The recording of the 911 call that Keltner made after the marshals called out “shots fired” and just before being struck by Brown’s bullet also was played during closing arguments. Jurors only heard the 911 operator asking, “What’s your emergency?” Keltner never responded. The only sound heard from his end of the call was two pops, which Paccagnini said was the two shots Brown fired from his rifle and a steady, beeping horn.
The prosecutor then said Brown fled the scene in his gray vehicle, heading south and ending up on the side of a highway in Lincoln. After about a five hour standoff, he was arrested.
Paccagnini told jurors that Brown’s actions that day and the planning in the weeks leading up to March 7, 2019, amount to first-degree murder. The jury has the options of first-degree murder, second-degree murder or manslaughter. To prove first-degree murder, the jury needs to think Brown planned and intended to kill the marshals. About three hours into deliberation the jury had a question as to what is the difference between forethought and premeditated.
“The defendant acted deliberately, voluntarily and intentionally, killing Jacob Keltner,” Paccagnini said. “This is premeditated. [Keltner was not killed] in the heat of passion. He did not act on impulse. He acted with a purpose. Why jump with an assault rifle? It is not reasonable to respond to the police with shooting at them. He did not respond in a heat of passion.”
But defense attorney Patrick Eamon Boyle argued that Brown did act in a “heat of passion” and never planned on shooting at the police officers. He said he never met any of the officers and did not know they were coming to arrest him that day. There was a bulletproof vest found in Brown’s hotel room and had he been planning a shootout with the marshals he would have been wearing it, Boyle said.
He said Brown reacted the way he did because of past interactions with police and a troubled childhood in and out of foster care. Boyle said Brown’s uncle once hit him in the head with a baseball bat so hard that he almost died and required surgery.

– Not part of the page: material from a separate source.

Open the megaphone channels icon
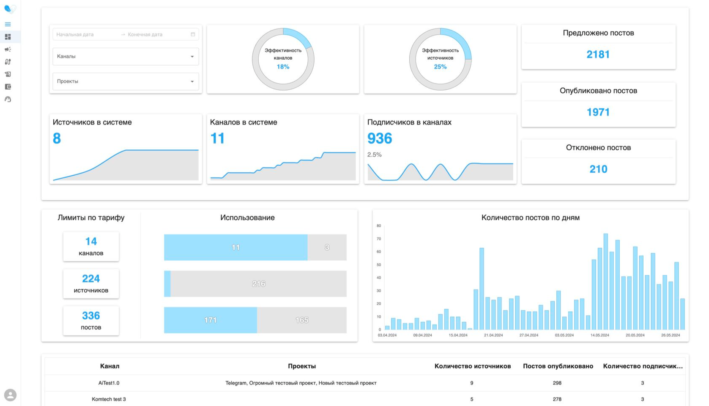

Boyle acknowledged the tragedy in Keltner’s death and that police were “heroic” that day when they “rushed into a dangerous situation.” They tried to “make the best of a chaotic and confusing situation that day,” Boyle said.
But, he said, Brown did not shoot Keltner. He referred to earlier testimony from an orthopedic surgeon who said Brown broke his wrist so badly from jumping out of the window that he could not have shot the rifle, which requires two hands to aim and shoot.
He also pointed to a witness who said he saw Brown walking to his car with a limp but did not see him shoot his gun.
Boyle reminded the jury of Brown’s testimony when he took the stand on Thursday: Brown testified that when he jumped out of the window, he was knocked out and only remembers laying on his back, looking up at the window and seeing the curtains blowing. He said he then remembered getting up and going to his car and leaving. He only remembers what happened inside the hotel room and driving away, he has no memory of shooting Keltner, Boyle said.
“No rational person’s plan involves leaping out of a third-story window,” Boyle said. “... That’s madness. That would not have been anyone’s plan.”
A paramedic testified this week that when someone jumps from a window that high up, “it is typically a suicide,” Boyle said.
Assistant U.S. Attorney Talia Bucci called the defense’s explanation “absolute nonsense.”
“He remembers everything before and after killing Jake (but not) the exact moment when Jacob Keltner was killed?” Bucci said. “That is absolute nonsense. He is presumed innocent. He is not presumed truthful. The defendant is the one who killed Jacob Keltner. We have proven that beyond a reasonable doubt.”